[Set problem]
Reproduce verbatim the part of the records below that opens with the line containing "therefore [986, 1086]" and closes with the line containing "character (804, 618)", including both of those lines.

----- Data rows -----

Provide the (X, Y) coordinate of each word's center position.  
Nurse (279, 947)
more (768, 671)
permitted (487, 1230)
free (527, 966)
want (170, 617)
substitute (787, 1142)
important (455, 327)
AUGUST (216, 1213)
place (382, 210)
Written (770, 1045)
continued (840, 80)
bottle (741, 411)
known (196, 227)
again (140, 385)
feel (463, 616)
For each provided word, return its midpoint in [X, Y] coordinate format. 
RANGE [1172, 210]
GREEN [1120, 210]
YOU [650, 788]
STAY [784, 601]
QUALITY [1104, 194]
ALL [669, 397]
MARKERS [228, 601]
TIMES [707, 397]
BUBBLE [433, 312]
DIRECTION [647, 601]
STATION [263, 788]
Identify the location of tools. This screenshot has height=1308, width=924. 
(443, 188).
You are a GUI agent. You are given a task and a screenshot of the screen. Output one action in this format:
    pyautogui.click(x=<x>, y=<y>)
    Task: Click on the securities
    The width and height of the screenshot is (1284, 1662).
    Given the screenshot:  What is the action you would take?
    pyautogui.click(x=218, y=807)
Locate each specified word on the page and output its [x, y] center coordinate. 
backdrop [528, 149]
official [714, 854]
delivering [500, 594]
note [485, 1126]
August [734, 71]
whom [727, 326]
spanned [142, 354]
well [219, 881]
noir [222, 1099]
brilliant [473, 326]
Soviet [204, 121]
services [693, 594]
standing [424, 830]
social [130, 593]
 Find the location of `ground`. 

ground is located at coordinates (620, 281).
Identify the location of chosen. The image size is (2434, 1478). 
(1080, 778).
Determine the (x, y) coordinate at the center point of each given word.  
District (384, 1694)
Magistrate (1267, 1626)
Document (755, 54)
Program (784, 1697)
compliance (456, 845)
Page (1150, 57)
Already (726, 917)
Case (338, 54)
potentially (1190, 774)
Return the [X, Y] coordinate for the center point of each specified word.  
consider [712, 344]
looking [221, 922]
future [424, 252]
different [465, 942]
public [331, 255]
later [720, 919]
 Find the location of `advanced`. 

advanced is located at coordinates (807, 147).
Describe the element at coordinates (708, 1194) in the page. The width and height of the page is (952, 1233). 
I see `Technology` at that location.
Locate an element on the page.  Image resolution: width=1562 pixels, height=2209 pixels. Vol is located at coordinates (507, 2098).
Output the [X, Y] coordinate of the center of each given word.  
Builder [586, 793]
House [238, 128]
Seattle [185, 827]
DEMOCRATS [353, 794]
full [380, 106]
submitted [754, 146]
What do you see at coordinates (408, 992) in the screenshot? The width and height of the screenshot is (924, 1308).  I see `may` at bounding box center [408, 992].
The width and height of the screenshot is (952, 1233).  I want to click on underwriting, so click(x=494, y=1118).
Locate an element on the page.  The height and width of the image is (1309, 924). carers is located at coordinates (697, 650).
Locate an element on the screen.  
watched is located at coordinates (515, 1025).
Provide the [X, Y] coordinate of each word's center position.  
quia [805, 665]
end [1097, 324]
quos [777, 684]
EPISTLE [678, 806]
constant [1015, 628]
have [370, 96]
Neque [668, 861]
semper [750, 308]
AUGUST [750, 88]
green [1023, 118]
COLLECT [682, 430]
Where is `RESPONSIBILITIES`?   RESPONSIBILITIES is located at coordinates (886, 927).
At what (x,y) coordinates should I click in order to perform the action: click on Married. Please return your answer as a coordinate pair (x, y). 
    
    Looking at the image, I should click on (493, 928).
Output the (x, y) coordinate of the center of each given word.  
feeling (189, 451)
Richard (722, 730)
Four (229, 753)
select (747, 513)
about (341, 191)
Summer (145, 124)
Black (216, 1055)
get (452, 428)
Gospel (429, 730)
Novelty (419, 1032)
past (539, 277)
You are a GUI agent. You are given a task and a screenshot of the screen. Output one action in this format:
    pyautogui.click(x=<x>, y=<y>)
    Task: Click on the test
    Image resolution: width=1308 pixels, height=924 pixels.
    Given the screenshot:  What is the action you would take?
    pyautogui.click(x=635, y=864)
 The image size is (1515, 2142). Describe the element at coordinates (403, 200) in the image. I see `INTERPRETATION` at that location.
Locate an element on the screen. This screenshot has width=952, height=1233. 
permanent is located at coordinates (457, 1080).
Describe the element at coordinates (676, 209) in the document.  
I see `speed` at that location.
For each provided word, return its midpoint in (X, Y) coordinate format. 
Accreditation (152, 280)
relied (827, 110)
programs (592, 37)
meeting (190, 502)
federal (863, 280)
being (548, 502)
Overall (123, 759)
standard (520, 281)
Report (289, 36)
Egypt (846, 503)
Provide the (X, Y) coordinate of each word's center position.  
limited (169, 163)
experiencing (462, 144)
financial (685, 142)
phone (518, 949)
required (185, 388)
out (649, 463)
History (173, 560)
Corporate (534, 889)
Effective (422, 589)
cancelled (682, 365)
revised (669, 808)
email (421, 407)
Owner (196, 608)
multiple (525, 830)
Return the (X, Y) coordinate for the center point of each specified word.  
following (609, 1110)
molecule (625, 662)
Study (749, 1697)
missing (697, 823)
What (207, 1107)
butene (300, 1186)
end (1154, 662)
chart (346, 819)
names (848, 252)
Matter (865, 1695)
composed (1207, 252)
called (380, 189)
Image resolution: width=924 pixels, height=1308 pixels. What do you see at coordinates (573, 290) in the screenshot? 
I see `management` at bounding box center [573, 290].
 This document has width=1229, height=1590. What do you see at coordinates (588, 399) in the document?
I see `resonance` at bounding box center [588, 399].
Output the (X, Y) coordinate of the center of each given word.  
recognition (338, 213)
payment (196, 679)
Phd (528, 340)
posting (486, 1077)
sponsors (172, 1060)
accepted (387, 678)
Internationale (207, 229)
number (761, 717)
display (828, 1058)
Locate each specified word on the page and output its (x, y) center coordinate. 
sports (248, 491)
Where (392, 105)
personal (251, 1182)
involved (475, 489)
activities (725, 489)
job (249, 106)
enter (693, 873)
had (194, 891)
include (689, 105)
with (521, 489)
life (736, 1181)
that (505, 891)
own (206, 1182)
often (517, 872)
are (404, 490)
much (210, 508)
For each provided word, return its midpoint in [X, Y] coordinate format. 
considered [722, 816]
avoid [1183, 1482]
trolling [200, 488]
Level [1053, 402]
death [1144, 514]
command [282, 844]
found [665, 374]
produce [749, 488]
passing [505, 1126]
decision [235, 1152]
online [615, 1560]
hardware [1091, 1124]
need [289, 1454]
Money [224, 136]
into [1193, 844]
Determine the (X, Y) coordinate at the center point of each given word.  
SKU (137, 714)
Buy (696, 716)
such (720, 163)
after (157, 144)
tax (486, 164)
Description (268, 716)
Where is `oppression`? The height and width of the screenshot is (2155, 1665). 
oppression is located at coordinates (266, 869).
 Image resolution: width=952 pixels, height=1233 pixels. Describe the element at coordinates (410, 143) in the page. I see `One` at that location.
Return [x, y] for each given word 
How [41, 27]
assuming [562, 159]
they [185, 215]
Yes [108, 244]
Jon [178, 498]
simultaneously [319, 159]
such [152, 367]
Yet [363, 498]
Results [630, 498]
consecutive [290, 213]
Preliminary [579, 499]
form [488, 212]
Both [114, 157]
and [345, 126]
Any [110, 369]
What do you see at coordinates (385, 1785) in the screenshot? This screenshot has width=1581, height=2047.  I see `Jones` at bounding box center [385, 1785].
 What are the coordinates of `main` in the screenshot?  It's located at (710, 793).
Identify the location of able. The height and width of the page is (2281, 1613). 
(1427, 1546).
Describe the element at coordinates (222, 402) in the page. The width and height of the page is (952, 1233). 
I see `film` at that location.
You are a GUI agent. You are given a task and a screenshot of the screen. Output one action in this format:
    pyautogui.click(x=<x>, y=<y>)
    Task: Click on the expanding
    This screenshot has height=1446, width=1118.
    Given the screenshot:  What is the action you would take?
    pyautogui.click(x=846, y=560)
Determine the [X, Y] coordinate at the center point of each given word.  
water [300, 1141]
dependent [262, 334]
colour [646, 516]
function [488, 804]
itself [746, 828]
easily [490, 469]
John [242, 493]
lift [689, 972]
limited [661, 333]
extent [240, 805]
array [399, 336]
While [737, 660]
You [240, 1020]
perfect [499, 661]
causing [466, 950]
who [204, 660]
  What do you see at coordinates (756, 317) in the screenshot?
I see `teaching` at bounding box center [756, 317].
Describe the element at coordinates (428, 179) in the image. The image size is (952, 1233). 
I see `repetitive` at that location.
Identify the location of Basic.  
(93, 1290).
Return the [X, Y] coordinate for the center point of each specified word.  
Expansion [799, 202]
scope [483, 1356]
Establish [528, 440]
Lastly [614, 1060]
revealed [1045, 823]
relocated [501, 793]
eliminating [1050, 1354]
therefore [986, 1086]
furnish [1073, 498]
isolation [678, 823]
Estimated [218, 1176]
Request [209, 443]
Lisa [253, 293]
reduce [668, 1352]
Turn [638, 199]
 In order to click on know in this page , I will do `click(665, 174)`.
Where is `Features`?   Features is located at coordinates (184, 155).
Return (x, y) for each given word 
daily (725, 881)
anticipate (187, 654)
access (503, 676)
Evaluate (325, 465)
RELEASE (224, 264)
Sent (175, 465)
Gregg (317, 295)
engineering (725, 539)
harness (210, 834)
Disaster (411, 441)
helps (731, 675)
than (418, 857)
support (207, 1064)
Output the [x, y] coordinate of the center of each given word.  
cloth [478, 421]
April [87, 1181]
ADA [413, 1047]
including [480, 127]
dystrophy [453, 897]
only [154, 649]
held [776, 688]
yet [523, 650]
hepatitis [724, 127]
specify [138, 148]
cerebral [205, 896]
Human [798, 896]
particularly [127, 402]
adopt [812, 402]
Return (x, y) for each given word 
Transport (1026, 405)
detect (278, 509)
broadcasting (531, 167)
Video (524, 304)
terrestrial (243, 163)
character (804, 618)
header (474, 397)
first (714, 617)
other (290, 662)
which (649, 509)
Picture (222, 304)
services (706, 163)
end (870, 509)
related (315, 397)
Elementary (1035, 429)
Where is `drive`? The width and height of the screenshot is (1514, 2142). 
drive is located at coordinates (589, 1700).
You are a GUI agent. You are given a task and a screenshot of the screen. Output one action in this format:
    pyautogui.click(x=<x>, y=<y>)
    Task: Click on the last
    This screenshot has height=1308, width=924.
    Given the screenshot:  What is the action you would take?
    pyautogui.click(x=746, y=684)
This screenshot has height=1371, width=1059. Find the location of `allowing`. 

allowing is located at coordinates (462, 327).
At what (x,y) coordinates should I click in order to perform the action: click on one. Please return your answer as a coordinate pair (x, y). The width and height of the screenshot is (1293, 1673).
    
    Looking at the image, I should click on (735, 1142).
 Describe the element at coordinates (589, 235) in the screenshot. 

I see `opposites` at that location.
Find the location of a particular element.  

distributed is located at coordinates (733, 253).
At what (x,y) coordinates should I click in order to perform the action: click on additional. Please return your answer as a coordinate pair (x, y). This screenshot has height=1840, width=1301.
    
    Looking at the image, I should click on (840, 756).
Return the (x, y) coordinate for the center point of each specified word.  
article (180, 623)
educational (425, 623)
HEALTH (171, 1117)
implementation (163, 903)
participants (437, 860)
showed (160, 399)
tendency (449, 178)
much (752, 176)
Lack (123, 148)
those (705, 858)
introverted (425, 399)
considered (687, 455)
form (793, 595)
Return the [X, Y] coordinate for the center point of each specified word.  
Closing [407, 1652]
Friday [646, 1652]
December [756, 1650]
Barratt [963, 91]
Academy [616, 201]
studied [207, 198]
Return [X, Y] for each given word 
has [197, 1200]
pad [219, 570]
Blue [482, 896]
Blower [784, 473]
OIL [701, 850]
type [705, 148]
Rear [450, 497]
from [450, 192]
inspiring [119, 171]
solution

-----

[Full output]
therefore [986, 1086]
furnish [1073, 498]
isolation [678, 823]
Estimated [218, 1176]
Request [209, 443]
Lisa [253, 293]
reduce [668, 1352]
Turn [638, 199]
 In order to click on know in this page , I will do `click(665, 174)`.
Where is `Features`?   Features is located at coordinates (184, 155).
Return (x, y) for each given word 
daily (725, 881)
anticipate (187, 654)
access (503, 676)
Evaluate (325, 465)
RELEASE (224, 264)
Sent (175, 465)
Gregg (317, 295)
engineering (725, 539)
harness (210, 834)
Disaster (411, 441)
helps (731, 675)
than (418, 857)
support (207, 1064)
Output the [x, y] coordinate of the center of each given word.  
cloth [478, 421]
April [87, 1181]
ADA [413, 1047]
including [480, 127]
dystrophy [453, 897]
only [154, 649]
held [776, 688]
yet [523, 650]
hepatitis [724, 127]
specify [138, 148]
cerebral [205, 896]
Human [798, 896]
particularly [127, 402]
adopt [812, 402]
Return (x, y) for each given word 
Transport (1026, 405)
detect (278, 509)
broadcasting (531, 167)
Video (524, 304)
terrestrial (243, 163)
character (804, 618)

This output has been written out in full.